Behind every gallery is a collection of beautiful artwork and behind each piece of artwork is an aspiring artist.
But what is it that makes some artists sell more than others?
In my experience working in galleries in both Europe and North America, there are three main things I find more often than not in successful up and coming artists.
1. Decide how to tell your story
This might seem obvious, but a lot of artists don’t know how to effectively communicate with the outside world about their artwork. After all, creating a work of art is a very inward experience. Taking that experience and breaking it down into a bite size story that people can understand is challenging. In fact, this is the reason the role of the art critic was created to begin with, so that the critic could replace the artist as the one who explains the art.
As people started looking for meaning in art, the art critic became the mediator between the art, the artist, and the viewer.
Sure, there is a place for the critique of art, but as the artist it is important that you have a voice on the subject. Being able to tell your personal story is one of the biggest marketing assets you have. Your interpretation of your own art is infinitely better than an art critic’s perception because it allows people to feel connected to you.
Here are some questions you should be ready for:
1. What inspires you?
2. How did you decide you wanted to be an artist?
3. What is it that you love most about creating art?
4. What are you expressing through your art?
Remember: your story should be descriptive and state more than just facts. It’s okay if you don’t have an answer for one or all of these questions right away. That’s why you’re thinking about it now. The key though is to keep it short and simple – communicate what rings true to yourself in a way anyone can understand.
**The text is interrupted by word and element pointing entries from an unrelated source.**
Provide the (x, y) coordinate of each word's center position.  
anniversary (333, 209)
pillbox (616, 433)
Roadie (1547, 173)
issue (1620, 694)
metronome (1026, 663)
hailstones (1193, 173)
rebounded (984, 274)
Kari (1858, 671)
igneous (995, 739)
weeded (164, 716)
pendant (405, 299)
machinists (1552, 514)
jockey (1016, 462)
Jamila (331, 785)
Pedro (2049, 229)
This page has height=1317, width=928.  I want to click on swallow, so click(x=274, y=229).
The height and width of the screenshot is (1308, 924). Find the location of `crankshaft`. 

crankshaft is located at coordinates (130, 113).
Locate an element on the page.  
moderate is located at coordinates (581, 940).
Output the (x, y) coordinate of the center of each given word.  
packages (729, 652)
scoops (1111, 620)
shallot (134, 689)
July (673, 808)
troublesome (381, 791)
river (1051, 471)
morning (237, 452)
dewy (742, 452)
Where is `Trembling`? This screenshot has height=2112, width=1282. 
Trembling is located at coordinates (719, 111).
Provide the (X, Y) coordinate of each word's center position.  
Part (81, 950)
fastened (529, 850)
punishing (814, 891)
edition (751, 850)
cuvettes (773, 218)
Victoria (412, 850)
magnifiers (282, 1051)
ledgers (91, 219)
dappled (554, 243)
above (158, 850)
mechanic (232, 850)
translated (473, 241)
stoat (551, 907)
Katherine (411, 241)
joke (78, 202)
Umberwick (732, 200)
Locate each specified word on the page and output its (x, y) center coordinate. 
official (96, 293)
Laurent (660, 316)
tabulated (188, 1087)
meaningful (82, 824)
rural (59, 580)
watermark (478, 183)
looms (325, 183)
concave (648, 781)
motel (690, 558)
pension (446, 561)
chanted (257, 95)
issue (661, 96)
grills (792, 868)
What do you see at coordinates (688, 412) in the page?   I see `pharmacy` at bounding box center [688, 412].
Try this. Imagine you are in an elevator and a stranger asks you to describe what kind of artist you are. What would tell her/him in the 30 seconds you have?
2. Find a channel to get published
Now that you have your story, it’s time to get it out there. Keep in mind all the different channels: art magazines, blogs, published books, interviews, Twitter etc.
One of the best ways to get published is like this – every time you get invited to be part of an exhibit or show your work in a gallery or art function, ask your contact person to publish a short write up on your artwork. Or better yet, make a quick write-up yourself and email it to your contact. The key is making it as easy as possible for them to publish something about you.
By featuring your story the gallery can build their brand as the go-to spot for the latest news on your art, and you get publicity. It’s a win-win.
The galleries that publish articles on their artists are the ones that other art critics and art enthusiasts look to for their daily dose of art news. Galleries leverage their contact with artists to be content providers while also building an archive of knowledge on a particular artist.
Use this opportunity to build your name! It’s a great opportunity for any artist, no matter how small.
If you have your own following already, let your representative know that you’ll also share the write-up on their site with your community. The gallery will like this since they’re getting new eyeballs on their website. You will benefit because you’re keeping your following up to date with all the places you’ve been featured, building your credibility.
Combine your audiences to get the word out.
3. Know your client avatar
In short, know who buys your art.
Once you’ve put yourself out there and start making sales, be sure to keep track of your clients’ names and email addresses. Begin to understand them. Which part of the world are they primarily from? What’s their age range? Are they male or female?
Try to connect with everyone you can who purchases your artwork. Send them a personal message thanking them. Also consider asking your clients to fill out a brief online survey (you can use Google Forms for this)
Gather data. Once you have a good chunk of organized data you can start connecting the dots and get a better understanding of the demographic who your art speaks to.
Now you can start making more educated decisions about where to show your art. Is showing your artwork in San Francisco at an established gallery when your client avatar is mostly younger people from Austin purchasing from funky small galleries a good idea?